• **Text shown**:
-- Opening Marker --

Grand CanyonWhen visiting the Grand Canyon for the first time it is only natural to wonder what the first explorers must have thought as they strolled through the woodlands and suddenly before them a massive but magnificent ditch came into view. Similar feelings must have been experienced by those approaching the extensive grasslands of the world. The steppe of Eurasia extends from Europe to China; the prairies of America have been called an ocean of grass, and many settlers were too overwhelmed by its size to venture across it.

-- Closing Marker --

(Dataset entries)
-- Opening Marker --

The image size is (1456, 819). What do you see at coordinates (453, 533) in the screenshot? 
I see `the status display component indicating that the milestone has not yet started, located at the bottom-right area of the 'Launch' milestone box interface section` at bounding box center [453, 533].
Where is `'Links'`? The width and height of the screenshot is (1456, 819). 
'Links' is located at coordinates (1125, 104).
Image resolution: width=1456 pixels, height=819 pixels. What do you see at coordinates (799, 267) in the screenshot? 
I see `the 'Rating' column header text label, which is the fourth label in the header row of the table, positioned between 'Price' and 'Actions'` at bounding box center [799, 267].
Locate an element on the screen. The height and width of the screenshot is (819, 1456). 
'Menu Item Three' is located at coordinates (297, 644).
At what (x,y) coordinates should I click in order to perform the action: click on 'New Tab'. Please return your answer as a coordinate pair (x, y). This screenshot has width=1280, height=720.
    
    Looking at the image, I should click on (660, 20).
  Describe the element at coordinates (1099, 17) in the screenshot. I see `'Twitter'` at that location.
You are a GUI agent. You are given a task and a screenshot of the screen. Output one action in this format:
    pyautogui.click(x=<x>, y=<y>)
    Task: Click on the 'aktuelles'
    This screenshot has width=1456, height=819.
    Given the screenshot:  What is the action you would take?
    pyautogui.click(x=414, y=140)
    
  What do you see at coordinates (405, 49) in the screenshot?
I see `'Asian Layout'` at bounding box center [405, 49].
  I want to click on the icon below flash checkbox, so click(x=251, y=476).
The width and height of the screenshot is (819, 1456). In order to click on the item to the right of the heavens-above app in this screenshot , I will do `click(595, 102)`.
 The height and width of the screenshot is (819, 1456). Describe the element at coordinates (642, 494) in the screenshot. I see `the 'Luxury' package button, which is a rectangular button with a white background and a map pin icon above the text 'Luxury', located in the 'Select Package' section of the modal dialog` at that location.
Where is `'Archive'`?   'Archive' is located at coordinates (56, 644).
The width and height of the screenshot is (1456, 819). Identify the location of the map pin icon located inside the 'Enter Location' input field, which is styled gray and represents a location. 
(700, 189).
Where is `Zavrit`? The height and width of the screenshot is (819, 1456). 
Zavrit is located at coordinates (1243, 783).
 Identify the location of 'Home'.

-- Closing Marker --

• **Check your understanding**:
A - In the passage on the Grand Canyon and grasslands, what have the prairies of America been called?
B - From the passage on the Grand Canyon and grasslands, return the words starting at "Grand CanyonWhen visiting" and ending at "venture across it.".
C - Resume the passage on the Grand Canyon and grasslands after its final sentence.
The dataset entries have no role in this exercise.

• **Results by task**:
A - An ocean of grass.

B -
Grand CanyonWhen visiting the Grand Canyon for the first time it is only natural to wonder what the first explorers must have thought as they strolled through the woodlands and suddenly before them a massive but magnificent ditch came into view. Similar feelings must have been experienced by those approaching the extensive grasslands of the world. The steppe of Eurasia extends from Europe to China; the prairies of America have been called an ocean of grass, and many settlers were too overwhelmed by its size to venture across it.

C -
World GrasslandsGrassland, land containing mostly grasses, covers about 2/3 of the land masses of the world and makes up 1/4 of the earth's surface. Although grasslands contain mostly grass, they are actually areas of great variety since there are over 10,000 grass species, not to mention the 12,000 species of legumes that often grow with grasses. Most natural grasslands exist between deserts and forests, although man-made grasslands have been developed on land that would accommodate trees. Grasslands are usually divided into two categories: tropical (grasslands located near the equator such as those in Africa, southern Asia, Australia and northern South America) and temperate (grasslands located between the equator and the poles including those in North America, Europe, southern South America, Africa and Australia). Prairies, savannas, veldts, steppes, llanos, campos, downs, meadows, moors, pamir, pampas, pantanals, patanas, punas, pusztas, and sahel all describe grasslands of the world. Although different countries and languages have different names for grasslands, all countries are learning that grasslands are crucial to civilization as we know it.